Our stress levels are significantly lowered, when we have the nutrition on board to generate the neurotransmitters and hormones that support healthy emotional responses and learn to feel healthy emotional responses from a healthy body. The sensations in our body depend upon our nerves to feel and ideas to interpret. Our nerves are dependent on both hormones and blood (oxygen, nutrition and waste removal). All our communication is neurotransmitter and/or hormone interaction dependent. our hormone levels are directly tied to diet and lifestyle factors.
The feeling function of consciousness is directly tied to our capacity and willingness to engage in “awareness.” People can have everything in the world they want, and still not feel satisfied if they choose not to be aware of what they already have, are given or can give.
I am sure you have heard the saying, Take a deep breath, count to ten, before reacting or answering.
With awareness, we can feel the emotions generated by each thought we engage or create, and can choose to experience the range of our emotions, and act in response to them in ways that are life-, health- and dream-affirmative.
We have programmed beliefs and behaviours that can cause us to make choices in relationship to ourselves or others that are suboptimal and produce negative emotions within us. These programmed beliefs usually come from loved one around us, parents, family, relatives, teachers and friends. These ideas and beliefs are from the subconscious mind, which has its governing principles in parental, societal and cultural programming.
By feeling our emotional responses, we can choose to be aware that when such emotions begin to arise, we are being invited to ask ourselves, “Is responding to this situation as I have in the past going to create more love and harmony in my life or someone else?”

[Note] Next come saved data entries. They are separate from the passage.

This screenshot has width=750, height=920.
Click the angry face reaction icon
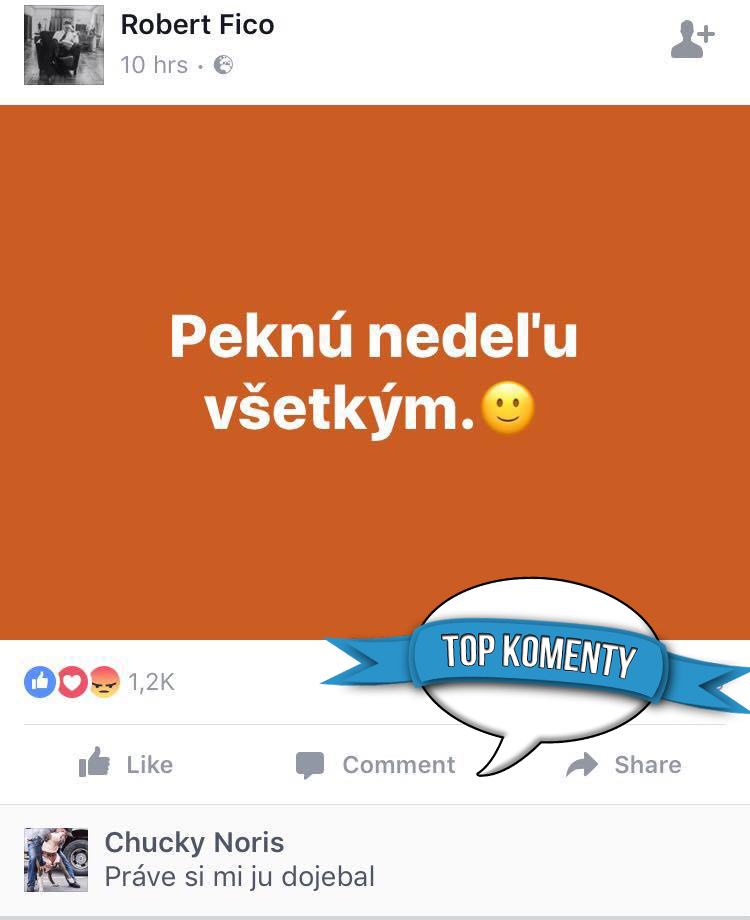click(104, 682)
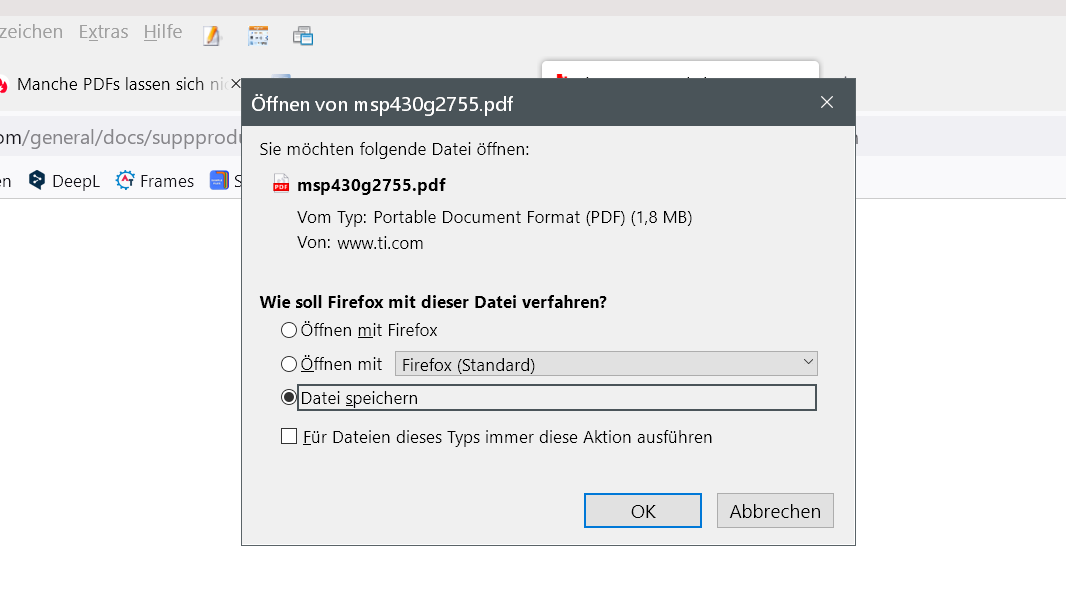Viewport: 1066px width, 613px height.
Task: Open the Extras menu
Action: click(x=104, y=32)
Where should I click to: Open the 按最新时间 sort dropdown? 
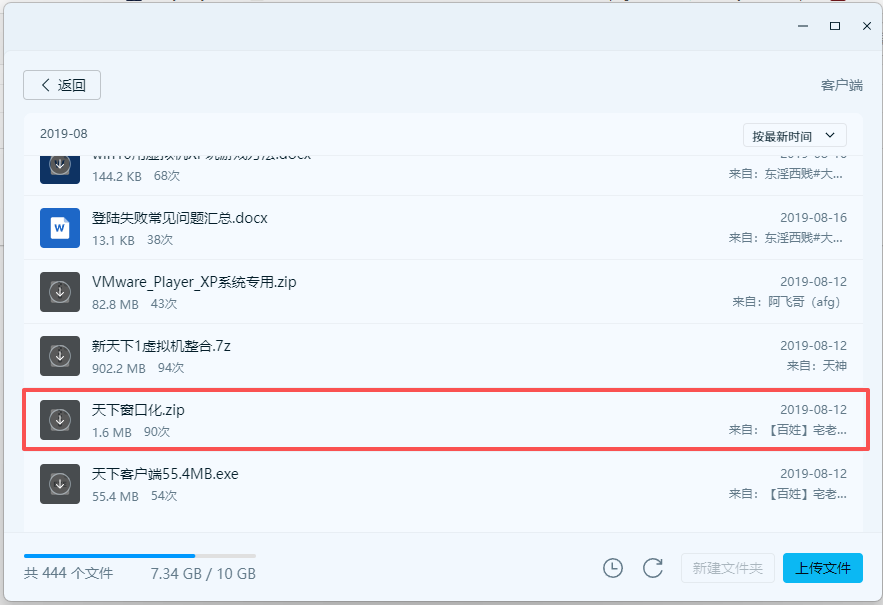794,135
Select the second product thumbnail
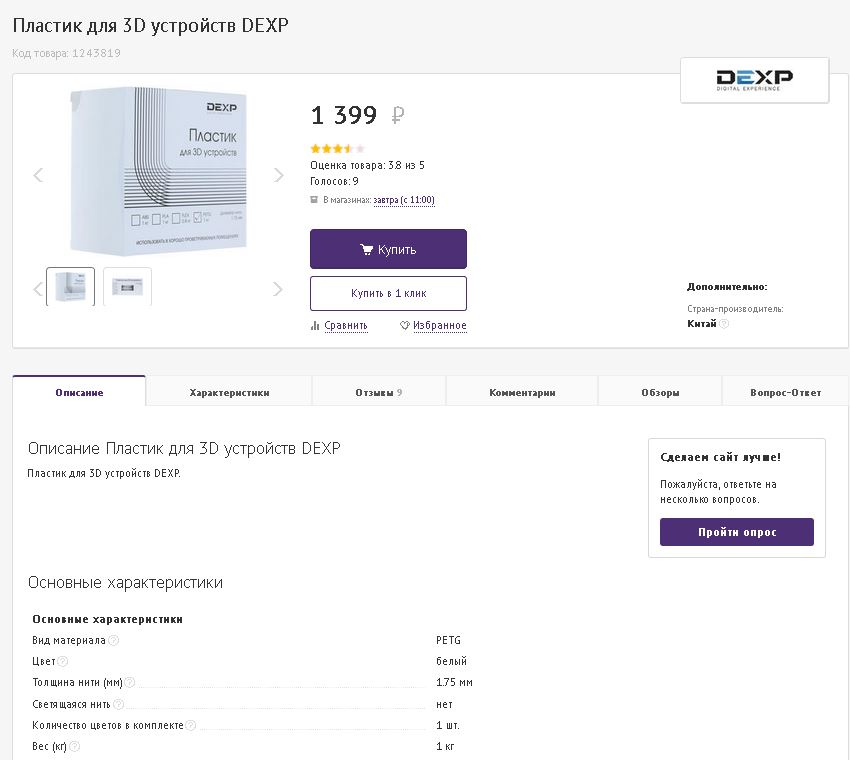Image resolution: width=850 pixels, height=760 pixels. 127,286
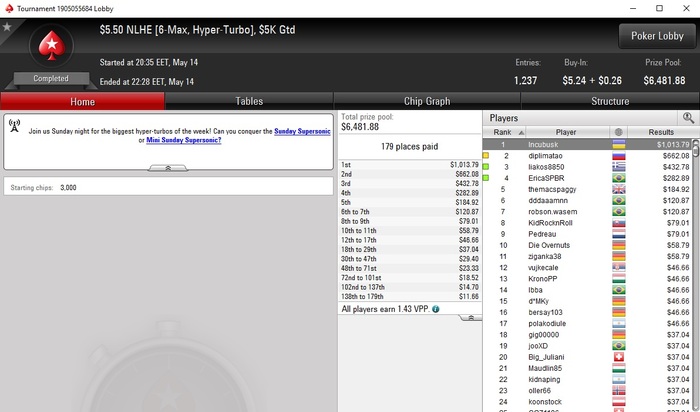Go to Poker Lobby
Image resolution: width=700 pixels, height=412 pixels.
pos(657,36)
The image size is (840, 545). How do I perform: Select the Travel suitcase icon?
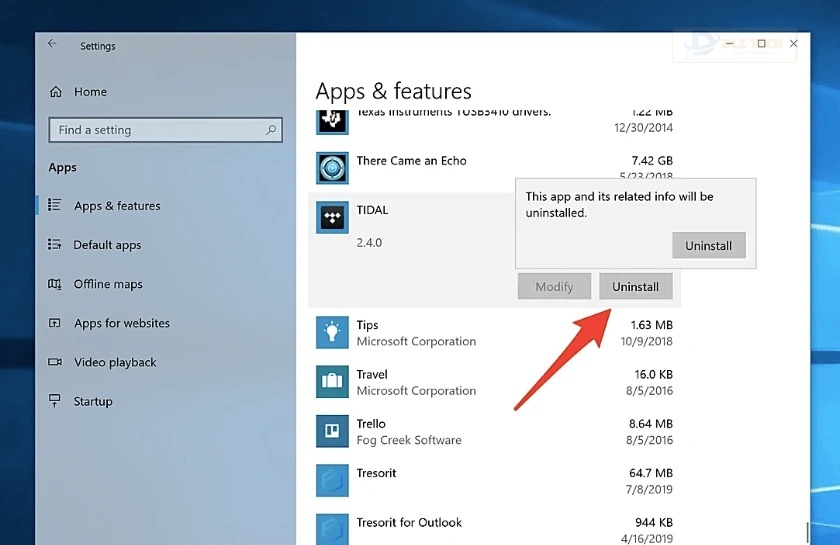[332, 381]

If the answer is “no,” we can then state our dream and seek a greater truth, or a more wholesome response. Instead of getting angry, we could simply say to ourselves, “My tendency is to get angry when my mother or father tries to control me. My dream is to have freedom in my life and enjoy my relationship with my parents.”
Then, we can turn the thought around from “My parents try to control me…” to “I allow my parents’ opinions to have more power over me than is healthy, and I’m an adult now.”

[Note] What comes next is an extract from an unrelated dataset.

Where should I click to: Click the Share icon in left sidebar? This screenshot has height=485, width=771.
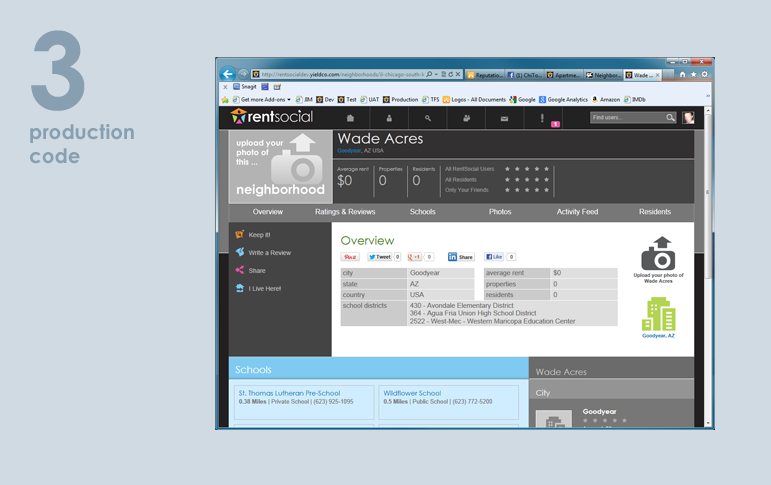coord(240,270)
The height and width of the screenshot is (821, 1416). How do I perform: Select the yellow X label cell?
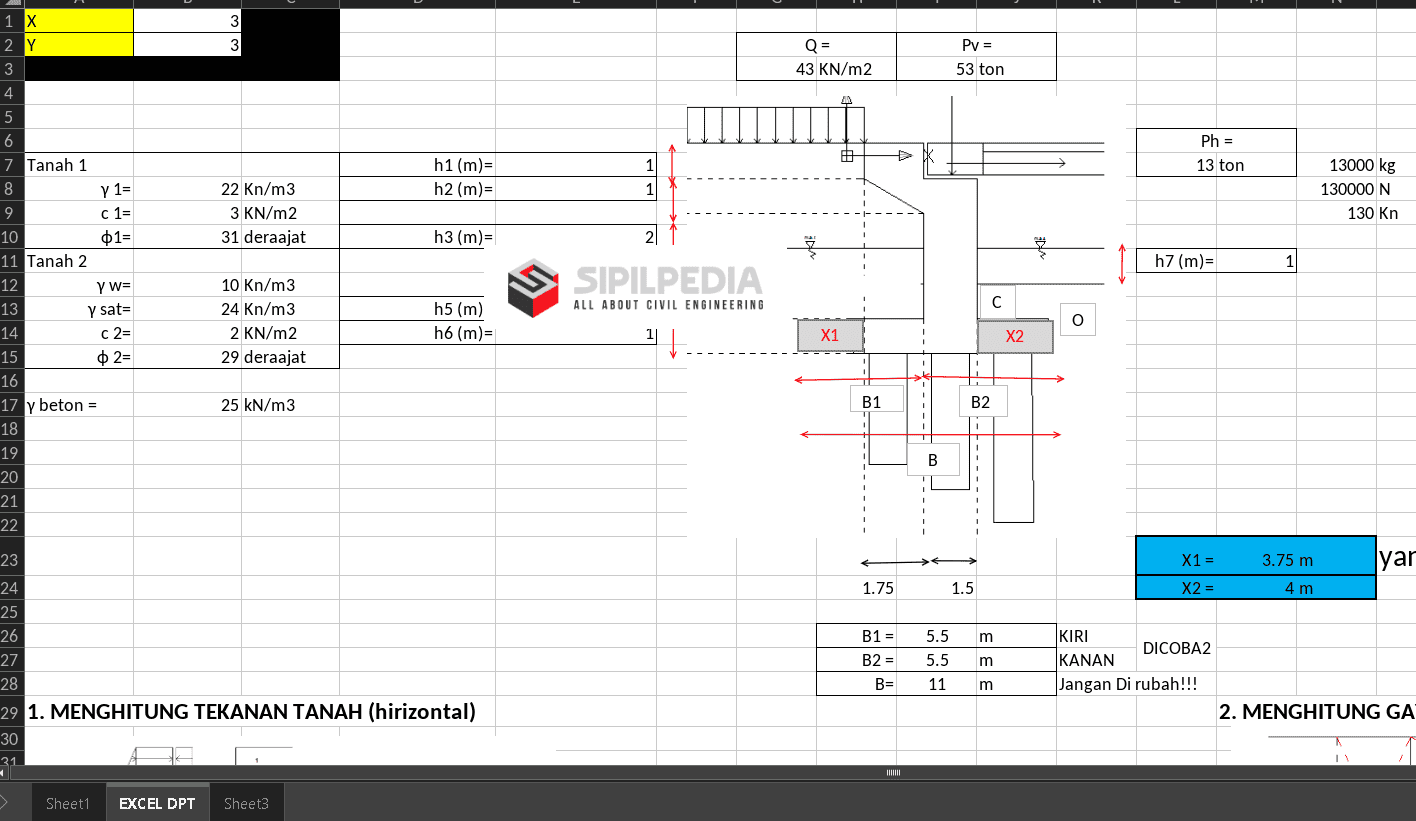78,20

So, we can simply say something like, “Mum, I appreciate that you have an opinion about how I should do such and such, but I’m an adult now and I enjoy living and expressing myself this way.”
If this person continues to be negative or challenging, we may need to love them from a safer distance so that we can choose to keep generating love for them without the risk of further entanglements.
If we pay attention to our body and emotions, they often lead us to doing the things that “feel good,” be that expressing your creativity, resting, playing, eating things that support your needs or being honest about your feelings in relationships.
This is how we expand our emotional awareness and develop more emotional intelligence.